Har­te Fron­ten am Al­pen­rhein

Interessenkonflikte um Hochwasserschutz und Renaturierung

Zum Schutz vor Hochwasser soll der Alpenrhein auf dem untersten Abschnitt aufgeweitet und renaturiert werden. Die Interessen von Umweltorganisationen, Trinkwasserversorgern und Bauern liegen jedoch weit auseinander.

Publikationsdatum
17-02-2016
Revision
17-02-2016

Ein Jahrhunderthochwasser des Alpenrheins könnte im unteren Rheintal einen Schaden von über fünf Milliarden Schweizer Franken anrichten. 200'000 Menschen wären betroffen. Zwar finde statistisch gesehen ein solches Jahrhundertereignis «nur» alle 300 Jahre statt, trotzdem kann eine Hochwasserkatastrophe laut Experten jederzeit eintreffen. Die Internationale Rheinregulierung (IRR) hat deshalb das Projekt Rhesi (Rhein - Erholung und Sicherheit) gestartet. Dieses soll Defizite beim Hochwasserschutz auf der Internationalen Rheinstrecke lösen. Bauliche Massnahmen können die Abflusskapazität auf dem 26 km langen Abschnitt zwischen Oberriet SG und Bodensee stark erhöhen. Damit mehr Wasser Platz hat und die Fliessgeschwindigkeit sinkt, wird das Flussbett innerhalb der bestehenden Dämme aufgeweitet. Das Grossprojekt, an dem sich Österreich und die Schweiz beteiligen, kostet laut einer Schätzung der ETH Zürich mindestens 600 Mio. Franken. Es wurde vor zehn Jahren begonnen und soll in rund 20 Jahren Jahren abgeschlossen sein.

Vernehmlassung beendet

Die Anforderungen an Rhesi sind vielfältig: Der «neue Rhein» soll zu einem Naherholungsgebiet für die Bevölkerung werden, ohne die bestehenden Nutzungen - zum Beispiel durch die Landwirtschaft - stark zu beeinträchtigen. Zudem muss das Projekt die ökologische Situation des Rheins verbessern, schreiben die gesetzlichen Bestimmungen beider Länder vor. Mitte Februar ist nun die Frist abgelaufen, während der sich Gemeinden und Interessengruppen zu «Rhesi» äussern konnten. Wie die Vernehmlassung gezeigt hat, liegen die Interessen von Landwirten, Trinkwasserversorgern und Umweltverbänden jedoch weit auseinander.

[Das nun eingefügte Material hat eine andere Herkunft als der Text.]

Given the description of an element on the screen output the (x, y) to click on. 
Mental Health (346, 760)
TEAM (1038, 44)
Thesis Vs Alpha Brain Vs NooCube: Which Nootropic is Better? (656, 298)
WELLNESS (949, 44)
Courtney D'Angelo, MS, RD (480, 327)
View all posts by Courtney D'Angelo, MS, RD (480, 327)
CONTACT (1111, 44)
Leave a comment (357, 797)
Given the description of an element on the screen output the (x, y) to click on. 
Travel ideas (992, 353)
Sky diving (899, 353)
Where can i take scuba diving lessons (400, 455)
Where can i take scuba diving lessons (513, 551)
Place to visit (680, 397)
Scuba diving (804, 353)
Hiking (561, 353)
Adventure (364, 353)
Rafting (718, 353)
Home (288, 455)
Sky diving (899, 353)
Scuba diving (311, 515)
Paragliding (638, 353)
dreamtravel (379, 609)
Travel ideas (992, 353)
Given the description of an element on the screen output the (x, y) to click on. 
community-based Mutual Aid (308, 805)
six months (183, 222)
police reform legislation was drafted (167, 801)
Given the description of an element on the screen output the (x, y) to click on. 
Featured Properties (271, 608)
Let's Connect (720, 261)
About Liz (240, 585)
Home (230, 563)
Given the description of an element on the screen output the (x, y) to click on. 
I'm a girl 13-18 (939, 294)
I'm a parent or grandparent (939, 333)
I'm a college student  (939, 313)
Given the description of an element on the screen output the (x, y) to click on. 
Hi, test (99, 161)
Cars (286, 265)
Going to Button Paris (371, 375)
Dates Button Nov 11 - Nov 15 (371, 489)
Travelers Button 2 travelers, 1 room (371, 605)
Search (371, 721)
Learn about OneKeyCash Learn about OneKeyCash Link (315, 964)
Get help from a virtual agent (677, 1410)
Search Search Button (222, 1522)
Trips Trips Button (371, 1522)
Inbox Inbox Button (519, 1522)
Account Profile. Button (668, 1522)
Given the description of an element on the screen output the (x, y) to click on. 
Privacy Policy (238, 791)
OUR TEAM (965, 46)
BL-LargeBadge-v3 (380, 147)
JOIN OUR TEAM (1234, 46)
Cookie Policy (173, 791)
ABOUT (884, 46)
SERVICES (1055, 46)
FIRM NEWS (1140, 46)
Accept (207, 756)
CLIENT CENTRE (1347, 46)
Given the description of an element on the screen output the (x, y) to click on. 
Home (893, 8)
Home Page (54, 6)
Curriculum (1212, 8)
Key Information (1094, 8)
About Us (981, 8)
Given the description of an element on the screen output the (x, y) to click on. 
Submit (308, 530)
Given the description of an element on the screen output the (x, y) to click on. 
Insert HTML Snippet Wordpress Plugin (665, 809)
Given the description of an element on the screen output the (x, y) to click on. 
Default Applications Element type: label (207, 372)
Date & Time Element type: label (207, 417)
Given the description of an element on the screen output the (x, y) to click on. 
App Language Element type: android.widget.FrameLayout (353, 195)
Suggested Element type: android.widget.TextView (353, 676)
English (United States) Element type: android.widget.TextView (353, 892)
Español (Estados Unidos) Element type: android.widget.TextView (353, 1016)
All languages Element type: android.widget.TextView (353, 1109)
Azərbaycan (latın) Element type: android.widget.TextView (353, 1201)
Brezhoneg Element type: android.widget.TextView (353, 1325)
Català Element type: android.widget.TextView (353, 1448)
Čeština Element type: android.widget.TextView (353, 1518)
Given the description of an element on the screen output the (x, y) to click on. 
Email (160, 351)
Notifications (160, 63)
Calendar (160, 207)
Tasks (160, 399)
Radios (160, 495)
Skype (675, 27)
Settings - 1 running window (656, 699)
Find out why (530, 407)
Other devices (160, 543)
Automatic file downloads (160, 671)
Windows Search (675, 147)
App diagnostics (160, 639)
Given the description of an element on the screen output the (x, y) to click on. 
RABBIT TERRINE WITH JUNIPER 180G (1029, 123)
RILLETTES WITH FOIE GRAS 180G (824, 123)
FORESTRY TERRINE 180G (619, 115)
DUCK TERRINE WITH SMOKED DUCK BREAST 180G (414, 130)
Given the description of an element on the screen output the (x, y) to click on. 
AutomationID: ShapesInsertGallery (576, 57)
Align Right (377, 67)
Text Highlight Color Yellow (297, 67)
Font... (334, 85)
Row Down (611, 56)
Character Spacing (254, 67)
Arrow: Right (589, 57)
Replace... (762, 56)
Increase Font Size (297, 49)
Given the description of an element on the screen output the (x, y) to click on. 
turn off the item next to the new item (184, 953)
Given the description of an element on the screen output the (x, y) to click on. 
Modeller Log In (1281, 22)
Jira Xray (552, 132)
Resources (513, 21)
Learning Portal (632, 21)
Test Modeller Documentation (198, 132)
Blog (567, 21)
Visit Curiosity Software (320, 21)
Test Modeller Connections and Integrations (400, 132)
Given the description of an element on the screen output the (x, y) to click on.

Die Umweltverbände fordern eine umfangreichere Revitalisierung des Rheinabschnitts, als das Projekt vorsieht. «Der Rhein könnte mehrheitlich aus seinem Zwangskleid befreit werden. Bräteln und baden wären möglich», heisst es auf der Website der Umweltplattform «Lebendiger Alpenrhein», die mit ihrer Web-Initiative «Rhein raus!» Unterschriften für eine maximale Variante der Revitalisierung des Alpenrheins sammelt. Die Verbände werfen den Gemeinden vor, sie blockierten das Projekt, weil sie ihre Trinkwasserbrunnen nicht verlegen wollten oder den Verlust von Landwirtschaftsflächen fürchteten.

Das Wasserwerk Mittelrheintal wirft im Gegenzug dem WWF vor, er betreibe Stimmungsmache mit falschen Fakten. Die Aussagen seien unseriös und torpedierten den Rhesi-Planungsprozess. Die Trinkwasserbrunnen könnten nicht einfach verlegt werden, es brauche zusätzliche Untersuchungen und Tests, um die Auswirkungen der Flussbettveränderungen auf die Grundwasserströme und die Trinkwasserversorgung zu beurteilen.

Kompromisse erhofft

Wie Markus Mähr, Projektleiter Rhesi, auf Anfrage sagte, werden die Planer die unterschiedlichen Interessen der Akteure möglichst berücksichtigen. Es brauche aber Kompromissbereitschaft von allen Seiten. «Wir werden uns dafür einsetzen, dass sich niemand dazu gezwungen fühlt, den Rechtsweg zu beschreiten», sagte der Bauingenieur, der vollamtlich als Projektleiter für die IRR tätig ist. Als nächstes erarbeiten die Planer das sogenannte Generelle Projekt. Dieser Planungsschritt, der später in beiden Staaten einer Umweltverträglichkeitsprüfung Stand halten muss, soll bis Anfang 2018 abgeschlossen sein.